Unlike iSCSI, neither FCIP nor iFCP were accompanied by practical standards compliance or interoperability testing. Despite the fact that multiple vendors are concretely implementing FCIP in product, there has been no attempt to promote or ensure multi-vendor compatibility. Why? Because, unlike iSCSI products, customers are not expecting or demanding interoperability for SAN extension, and vendors will be the last ones to put that idea in customers’ heads. The assumption on both sides is that the customers will buy a pair of SAN extension gateways from a single vendor — McDATA-to-McDATA, Cisco-to-Cisco, Brocade-to-Brocade, CNT-to-CNT, and so on.
So although those vendors sometimes accuse iFCP of being single-vendor, all FCIP solutions are in fact inherently single vendor. iSCSI, FCIP, and iFCP are all open systems standards, but today that openness is at the protocol definition level, and does not necessarily trickle down to practical interoperability for real products and real customers.
Storage Virtualization in the Same Boat
The jury is also out on storage virtualization, which may in the end not readily lend itself to open systems standardization. We have seen a common vocabulary develop for virtualization methods and processes — e.g., in-band, symmetrical, out-of-band, asymmetrical, pooling, snap-shots, etc. — but each vendor may implement these methods very differently.
Like other complex applications, storage virtualization sits on top of an open systems infrastructure but is unlikely to accommodate interoperability between virtualization programs (e.g., DataCore, VERITAS, and FalconStor in a single complex environment). Will this bother customers? Probably not, except for the unfortunate IT manager who inherits an eclectic array of heterogeneous storage and virtualization solutions as a by-product of a company merger or acquisition.
Open Only to Themselves
One of the main reasons it has been difficult to achieve meaningful openness in the SAN market is simply due to the complexity of the technology. Ethernet and IP networks assume intelligence on the part of end systems (nodes), with the network itself largely restricted to data transport. SANs assume intelligence in the network (the fabric) and little intelligence on the end systems (particularly storage targets). Designing a new fabric switch or host bus adapter that is both standards-compliant and interoperable is therefore far more challenging than in the data communications world.

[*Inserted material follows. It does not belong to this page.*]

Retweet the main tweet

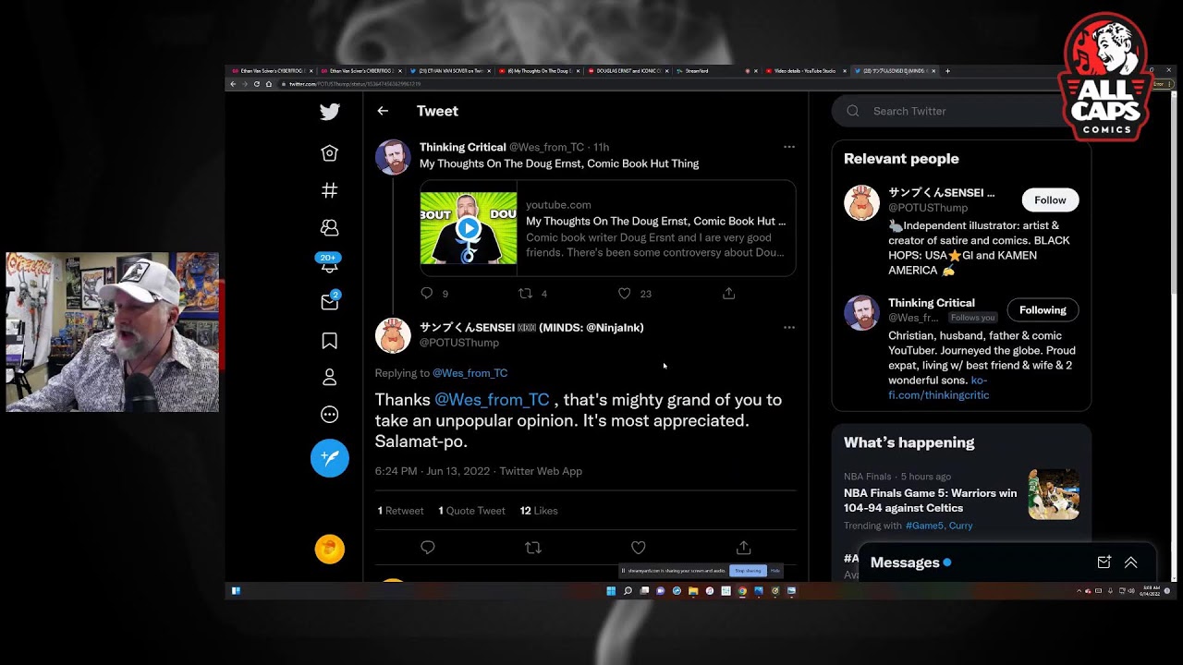coord(532,548)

In addition, although storage targets may have lower IQs than the fabric they’re attached to, they are a much higher expense and as a result tend to be a much higher priority for customers. For a switch or adapter to achieve success in the SAN market, for example, it must have stamps of approval from the storage systems providers. This has the practical benefit of openness, in that different products are qualified and supported to work together. But this is not open systems by IP and Ethernet expectations.

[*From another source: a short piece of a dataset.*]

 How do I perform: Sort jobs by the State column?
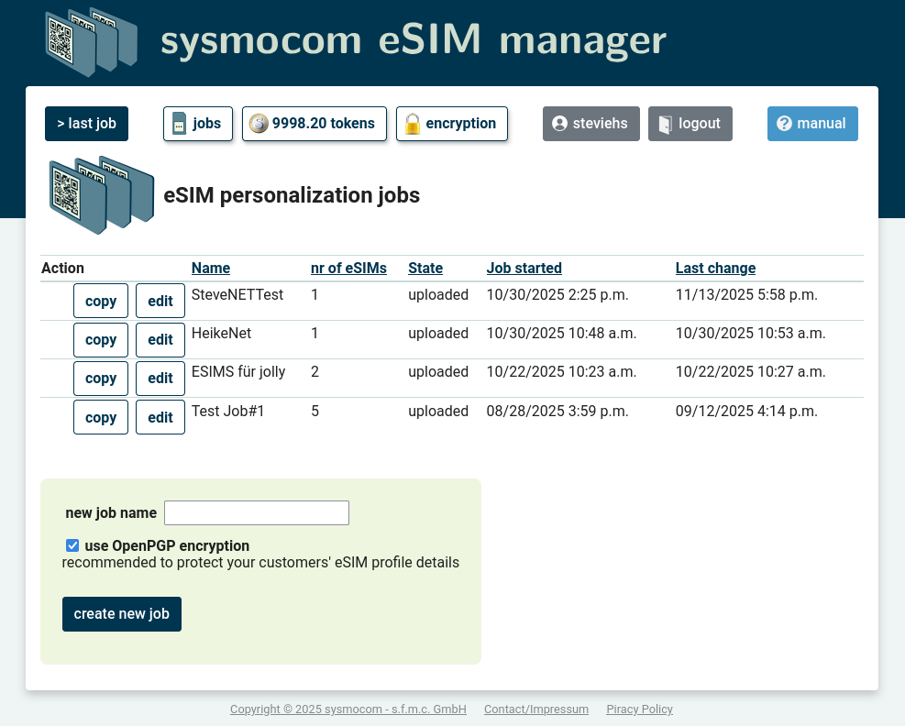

For their part, storage systems vendors only have to be open to themselves. Although some customers would love to connect their Symmetrix and Sharks directly together for, say, data replication, there has been significant vendor resistance. With its CLARiiON-based SAN Copy data copy application, EMC has made a significant step towards accommodating heterogeneous storage without the use of virtualization appliances. These sorts of solutions are predicated on previously established standards for initiator and target behavior, and as long as customers have the flexibility of using a diversity of products to accomplish common tasks, the solutions have the look and feel, if not the reality, of openness.